It’s strange how you can remember where you were who you were with and the smallest details of seminal events that color our history.
Twenty- five years ago today, I was standing in my kitchen covered up to my elbows in jerky marinade as I was attempting to make the treat homemade. Although labor intensive it seemed to be well within my skill set and I was anxious to use my new dehydrator.
When the phone rang, I picked it up as my husband was outdoors doing yard work. I heard in single words: accident, Emergency Room, air flight. Come now!
I called frantically to my husband to come NOW, at the same time ripping my marinade spattered blouse off replacing with a clean shirt.
It was a short ten mile drive to the hospital but a university football game traffic slowed the frantic drive.
Family filled the sidewalk in front of the hospital doors. Inside, my daughter in law sat, her face ashen.
Her mother came to meet us. The tragic story almost too sad to comprehend.
In time, an ER Nurse came to get the two grandmothers. We were led down a darkened narrow corridor to see our youngest grandchild. To say goodbye.
Nothing could have prepared us for the sight of our precious boy with a a row of angry metal staples holding his small head together. In the background, the woosh of life-support equipment. This.was not to save his life but his viable transplantable organs.

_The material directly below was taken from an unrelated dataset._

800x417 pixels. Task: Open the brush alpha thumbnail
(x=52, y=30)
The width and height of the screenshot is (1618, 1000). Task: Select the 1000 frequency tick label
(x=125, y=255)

The transplant team, chaplains and nurses had taken me aside beforehand with the grim frankness of the prognosis. The request of me to convince his mother to let him go.
The day was one of the saddest of my life. Phone calls to great grandparents; a phone call to my son, his father, who was in prison. The rest of the day and following week unfolded in black and white like a silent movie.
I remember other events that marked time on my life but none like the death of baby Joshua, that burned grief indelibly ony heart.